Мнение Б. Б. Пиотровского, которому мы рассказали о цели нашего посещения, было вполне определенным: «Какие там стремена, это же, вот, штрипки!». Идем в Особую кладовую Эрмитажа. Гривна лежит на специальном столе. Яркий свет. В руках сильная лупа. Осматривается каждый миллиметр изображения. У одного из всадников в левой руке повод, а правая рука свисает, сжимая в кисти какой-то отсутствующий предмет. Несколько ниже по внутренней стороне правой ноги идут, опускаясь вниз, две узкие золотые пластинки, тщательно сплетенные между собой. Чуть ниже колена плетение заканчивается небольшим узелком и продолжается в виде двух свободно свисающих узких пластин, не доходящих до конца штанов, причем один конец короче другого. Никакой связи со штрипкой. Никакого стремени. Так это же — поразительно реалистично и точно изображенный плетеный ремень. Такие же плети до сих пор можно увидеть в правой руке всадников — тувинцев, алтайцев, киргизов… Рукоятка тоже явно была, но, к сожалению, не сохранилась (отчетливо видно отверстие в кисти правой руки, где она находилась).

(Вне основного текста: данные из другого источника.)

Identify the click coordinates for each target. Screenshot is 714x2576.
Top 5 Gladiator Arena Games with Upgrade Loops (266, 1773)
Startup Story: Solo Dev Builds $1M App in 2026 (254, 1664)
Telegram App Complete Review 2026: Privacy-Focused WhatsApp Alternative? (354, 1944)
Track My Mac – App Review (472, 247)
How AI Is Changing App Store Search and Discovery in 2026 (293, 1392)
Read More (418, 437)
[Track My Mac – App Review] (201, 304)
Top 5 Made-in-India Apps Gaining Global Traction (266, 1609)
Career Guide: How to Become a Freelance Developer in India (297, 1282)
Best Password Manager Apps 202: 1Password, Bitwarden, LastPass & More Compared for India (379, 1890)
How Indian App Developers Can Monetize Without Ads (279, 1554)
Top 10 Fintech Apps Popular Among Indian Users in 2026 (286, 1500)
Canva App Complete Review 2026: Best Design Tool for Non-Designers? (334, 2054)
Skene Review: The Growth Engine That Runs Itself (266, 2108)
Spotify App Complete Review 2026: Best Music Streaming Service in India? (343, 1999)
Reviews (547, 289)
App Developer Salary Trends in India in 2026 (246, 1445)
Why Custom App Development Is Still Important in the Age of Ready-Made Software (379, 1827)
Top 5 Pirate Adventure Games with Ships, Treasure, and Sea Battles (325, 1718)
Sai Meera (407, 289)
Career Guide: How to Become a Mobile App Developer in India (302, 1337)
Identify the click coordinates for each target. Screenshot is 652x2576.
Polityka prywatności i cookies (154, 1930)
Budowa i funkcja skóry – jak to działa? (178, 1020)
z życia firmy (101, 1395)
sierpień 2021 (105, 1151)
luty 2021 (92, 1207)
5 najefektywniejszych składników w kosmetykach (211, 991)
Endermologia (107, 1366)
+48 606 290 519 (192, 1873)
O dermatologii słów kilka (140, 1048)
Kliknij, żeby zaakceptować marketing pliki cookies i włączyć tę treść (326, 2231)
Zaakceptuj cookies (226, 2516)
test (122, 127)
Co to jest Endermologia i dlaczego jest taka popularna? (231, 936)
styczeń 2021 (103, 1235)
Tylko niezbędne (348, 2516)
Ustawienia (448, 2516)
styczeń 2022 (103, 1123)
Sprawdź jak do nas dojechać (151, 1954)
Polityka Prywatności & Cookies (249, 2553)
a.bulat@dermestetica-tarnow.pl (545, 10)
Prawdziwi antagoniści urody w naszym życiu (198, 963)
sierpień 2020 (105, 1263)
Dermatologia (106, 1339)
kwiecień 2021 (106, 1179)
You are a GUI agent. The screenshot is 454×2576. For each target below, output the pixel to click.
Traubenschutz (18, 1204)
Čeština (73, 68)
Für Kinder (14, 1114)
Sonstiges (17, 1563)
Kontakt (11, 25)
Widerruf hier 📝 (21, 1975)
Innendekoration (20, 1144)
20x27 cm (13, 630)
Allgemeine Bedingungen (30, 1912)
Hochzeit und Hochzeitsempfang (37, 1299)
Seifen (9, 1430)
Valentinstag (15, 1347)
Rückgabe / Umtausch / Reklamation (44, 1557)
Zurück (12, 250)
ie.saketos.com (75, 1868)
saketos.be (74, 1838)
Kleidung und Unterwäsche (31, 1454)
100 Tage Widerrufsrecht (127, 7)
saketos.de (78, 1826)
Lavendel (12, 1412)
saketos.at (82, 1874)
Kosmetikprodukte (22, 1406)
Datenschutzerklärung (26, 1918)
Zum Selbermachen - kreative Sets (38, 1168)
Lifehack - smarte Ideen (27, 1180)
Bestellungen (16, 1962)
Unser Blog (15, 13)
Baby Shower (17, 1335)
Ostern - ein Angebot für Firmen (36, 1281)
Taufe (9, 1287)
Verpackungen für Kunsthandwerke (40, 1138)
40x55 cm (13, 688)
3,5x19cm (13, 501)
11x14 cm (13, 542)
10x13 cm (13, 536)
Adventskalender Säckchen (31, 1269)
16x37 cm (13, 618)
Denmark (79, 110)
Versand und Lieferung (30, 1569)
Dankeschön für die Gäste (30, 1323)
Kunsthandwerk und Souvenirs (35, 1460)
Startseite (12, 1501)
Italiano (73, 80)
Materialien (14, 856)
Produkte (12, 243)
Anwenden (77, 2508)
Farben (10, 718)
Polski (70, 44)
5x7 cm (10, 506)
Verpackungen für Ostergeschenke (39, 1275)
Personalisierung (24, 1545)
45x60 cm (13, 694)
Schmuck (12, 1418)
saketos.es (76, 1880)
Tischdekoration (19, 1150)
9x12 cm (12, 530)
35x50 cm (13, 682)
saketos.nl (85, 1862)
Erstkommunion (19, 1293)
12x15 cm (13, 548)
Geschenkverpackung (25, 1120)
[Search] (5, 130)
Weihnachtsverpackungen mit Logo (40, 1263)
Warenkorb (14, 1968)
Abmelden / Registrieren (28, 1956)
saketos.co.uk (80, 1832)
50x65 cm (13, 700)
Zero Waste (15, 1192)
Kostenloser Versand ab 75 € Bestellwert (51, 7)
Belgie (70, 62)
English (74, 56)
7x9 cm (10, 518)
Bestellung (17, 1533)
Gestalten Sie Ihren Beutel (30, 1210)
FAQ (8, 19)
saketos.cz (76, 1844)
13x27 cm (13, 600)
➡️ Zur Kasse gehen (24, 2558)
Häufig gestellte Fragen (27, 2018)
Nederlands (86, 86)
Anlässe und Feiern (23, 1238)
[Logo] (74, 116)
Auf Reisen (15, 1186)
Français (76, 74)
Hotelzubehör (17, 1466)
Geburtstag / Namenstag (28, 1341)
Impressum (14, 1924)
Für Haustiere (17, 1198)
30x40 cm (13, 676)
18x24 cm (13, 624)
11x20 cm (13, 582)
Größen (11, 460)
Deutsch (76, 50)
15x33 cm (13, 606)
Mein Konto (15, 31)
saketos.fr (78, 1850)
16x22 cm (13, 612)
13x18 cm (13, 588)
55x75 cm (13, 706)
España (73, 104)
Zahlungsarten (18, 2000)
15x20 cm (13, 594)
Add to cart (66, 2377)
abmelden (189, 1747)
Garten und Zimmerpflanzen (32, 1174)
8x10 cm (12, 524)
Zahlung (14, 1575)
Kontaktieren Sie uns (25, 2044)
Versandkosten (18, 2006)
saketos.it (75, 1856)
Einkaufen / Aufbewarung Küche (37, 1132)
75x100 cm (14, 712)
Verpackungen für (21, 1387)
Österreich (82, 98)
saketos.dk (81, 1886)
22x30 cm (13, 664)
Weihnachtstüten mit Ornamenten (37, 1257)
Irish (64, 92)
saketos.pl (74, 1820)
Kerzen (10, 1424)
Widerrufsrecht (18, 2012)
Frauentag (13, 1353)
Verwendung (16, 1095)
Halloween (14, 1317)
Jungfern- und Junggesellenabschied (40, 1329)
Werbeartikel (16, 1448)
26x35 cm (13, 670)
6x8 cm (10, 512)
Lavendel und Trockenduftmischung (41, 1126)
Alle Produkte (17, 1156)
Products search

Левая рука второго всадника держит повод, но его правая свободно опущена, кисть ее плотно сжата.
Таким образом, сейчас можно со всей определенностью говорить, что ни на одном известном изображении скифского времени стремян нет.
Зачем человеку варварская одежда!
Я слышал, что хуася изменяли варваров,
но чтобы хуася изменялись
пoд воздействием варваров,
такого мне слышать не приходилось.
Улин-вана, правителя древнекитайского царства Чжао, одолевали сомнения. Он прямо так и сказал своим приближенным, желая получить от них совет и поддержку: «Сам-то я уверен в том, что сделать это необходимо, но боюсь, что Поднебесная будет смеяться надо мной»[12].
Большинство сановников Улин-вана было категорически против предлагавшегося нововведения. Да и как мог добропорядочный конфуцианец, свято уверовавший в то, что только древнекитайские Срединные царства являются средоточием мудрости и непорочности нравов, согласиться на заимствование чего бы то ни было у варваров-соседей? Поэтому предложение царя казалось им кощунством над светлой памятью мудрых правителей прошлого: Улин-ван хотел ведь — подумать страшно! — перенять у варваров их одежду и заставить своих воинов надеть штаны.
В V–IV вв. до н. э. не одни только хуася (древние китайцы) с нескрываемым отвращением относились к идее о том, что уважающий себя мужчина может носить штаны. Вспомним хотя бы эллина Еврипида, который порицал Прекрасную Елену не за то, что та изменила своему Менелаю, а за то, что она предпочла ему варвара в пестрых шароварах вокруг чресел! Так что можно понять Улин-вана, желавшего в 305 г. до н. э. сначала тщательно взвесить все «за» и «против», а потом уж решаться на этот шаг.
К важной государственной реформе царя побуждали отнюдь не мода и не желание покрасоваться в столь эксцентрическом наряде. Государство Чжао лежало на границе между плодородным лессовым плато и степными просторами к северу от Ордоса. Улин-ван вознамерился подчинить себе своих ближайших соседей, которые добывали средство к жизни не земледелием, а пасли стада, «переходя с места на место в поисках травы и воды». Соседи были кочевниками, и Улин-ван понимал, что воевать с ними, не имея собственной конницы, бессмысленно. До той поры древние китайцы никогда не сражались верхом, предпочитая полагаться на мощь своих боевых колесниц. Теперь возникла необходимость реформировать войско и посадить воинов в седло. Вот для этого-то и пришлось правителю хуася, закрыв глаза на вековые традиции, ратовать за ношение штанов: без них верхом не очень-то повоюешь!
Как ни сопротивлялись приближенные-конфуцианцы, введение в чжаоском войске варварской одежды было в конце концов санкционировано, а вслед за Чжао стали вводить у себя конницу и другие древнекитайские государства. Но что же представляло из себя то седло, в которое Улин-ван посадил своих одетых в штаны воинов? И было ли оно оснащено стременем?